▶ [СУТЬ ЗАДАНИЯ] Согласно тексту, при каких температурах работают узлы в современной ракетной технике?

▶ [ТЕКСТ]
§

Для Севера пришлось разрабатывать и новые материалы, и технологии. Питерцы хорошо тут поработали и, кстати, работают сейчас. Это и Политехнический институт, и наши кораблестроители, «судаки», как мы их называем: Институт имени Крылова, «Рубин», «Малахит», все, что там, на Севере, работает, с этим им пришлось заниматься, в том числе, конечно, и с военной техникой. Потом пошла реактивная авиация, и от температур в 600–700 градусов, которые у нас были раньше на двигателях внутреннего сгорания, нам пришлось перейти на тысячу, затем полторы, две тысячи. А в ракетной технике сейчас у нас есть узлы, которые работают и при пяти, и при семи тысячах градусов. Возникла новая проблема — как мы ее назвали, высокотемпературная длительная прочность. Это авиация, атомная техника, в общем, это тоже целая школа.

— А как проходила координация, скажем, какого-нибудь ЦИАМа — Института авиационных моторов — и вашего института?

§

▶ [ИЗВЛЕЧЁННЫЕ ДАННЫЕ]

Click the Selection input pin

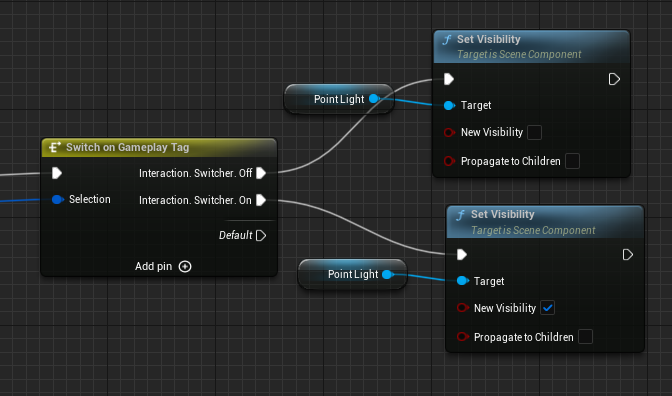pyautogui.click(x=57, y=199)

§

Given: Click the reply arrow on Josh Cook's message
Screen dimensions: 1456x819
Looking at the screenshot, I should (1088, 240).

§

▶ [ПИСЬМЕННЫЙ ОТВЕТ] При пяти и семи тысячах градусов.